Looking to extend your life (and improve quality of life) by 3 or 4 years?
A new study says sitting 3 or more hours a day cuts your life by 2 years. Watching TV makes things even worse: If you watch for two hours a day, your life-expectancy drops by another 1.4 years.
“Sitting is a risk factor, not a disease,” says study author Dr. Peter Katzmarzyk, associate executive director for population science at Pennington Biomedical Research Center at Louisiana State University System in Baton Rouge. “It’s comparable to obesity, and it’s almost to the level of smoking. We need to turn that around and engineer sitting out of our lives.”
For Katzmaryk’s study, researchers pulled data from five relevant research papers that involved nearly 167,000 adults. The researchers then came up with “population attributable fraction (PAF)” estimates that measure theoretical effects of how sitting would affect an entire population. Those estimates were used to calculate the number of deaths associated with sitting down, leading researchers to conclude that restricting sitting to fewer than three hours a day could tack on two more years of living. They also found cutting television viewing to less than two hours each day could lead to a 1.38-year gain in longevity.
Why is Sitting Bad for You?
Here’s what happens when you sit: Electrical activity in the muscles drops — “the muscles go as silent as those of a dead horse,” [inactivity researcher Marc] Hamilton says — leading to a cascade of harmful metabolic effects.
Your calorie-burning rate immediately plunges to about one per minute, a third of what it would be if you got up and walked.

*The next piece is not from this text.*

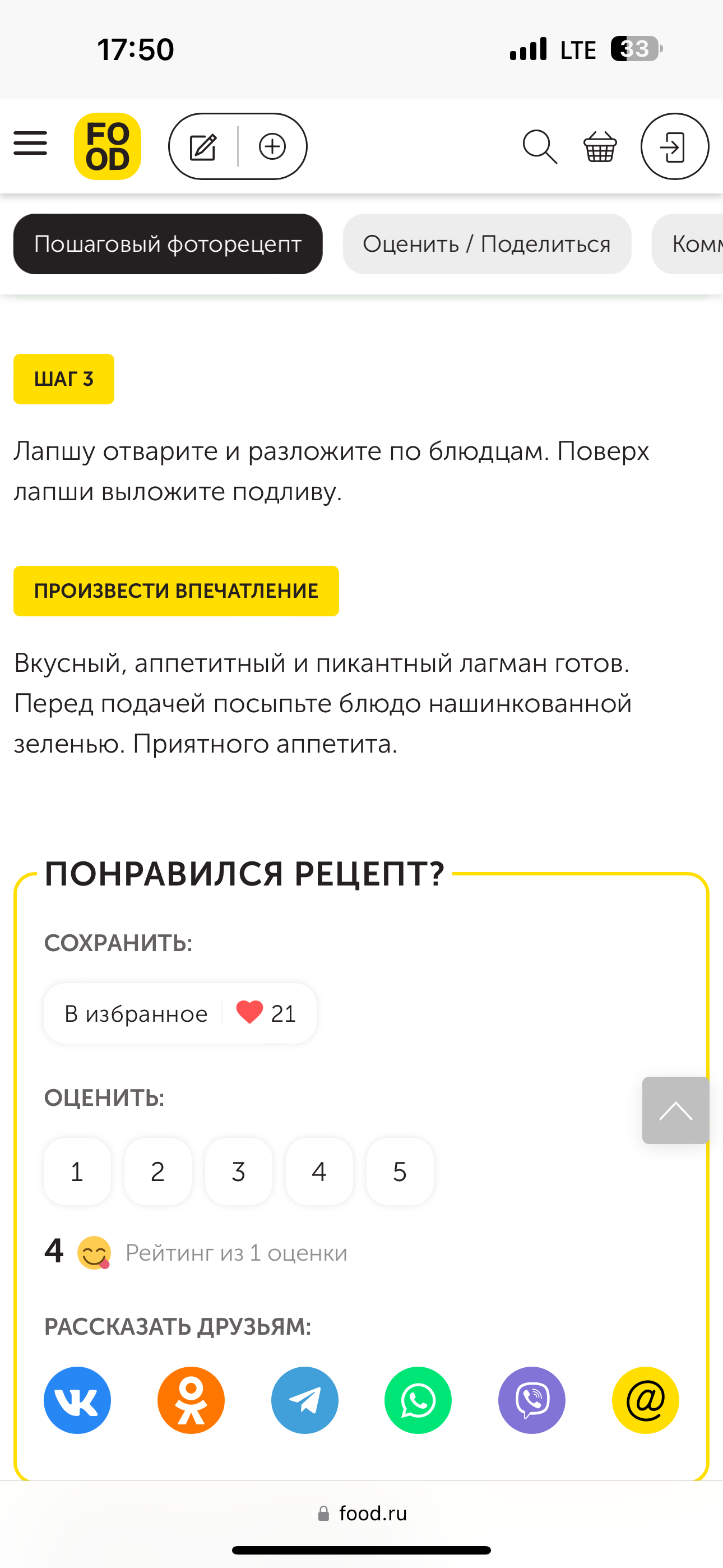Share recipe via Odnoklassniki
This screenshot has height=1568, width=723.
tap(191, 1400)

Insulin effectiveness drops within a single day, and the risk of developing Type 2 diabetes rises. So does the risk of being obese.
The enzymes responsible for breaking down lipids and triglycerides — for “vacuuming up fat out of the bloodstream,” as Hamilton puts it — plunge, which in turn causes the levels of good (HDL) cholesterol to fall.
In short, sitting makes you fat, weak, and more likely to get sick.
You can’t counteract the harmful effects of sitting by exercising once in a while. If you exercise a lot but also sit around a lot, you’ll still have a shorter lifespan than people who don’t sit so much.
But here’s some good news:
You don’t have to start running marathons to offset all that sitting. You also don’t have to get a treadmill at the office and sweat all day. You just have to get up every hour or two and walk around for a while. Or, alternatively, you just have to stand instead of sit.
The findings are published in the July 9 issue of BMJ Open.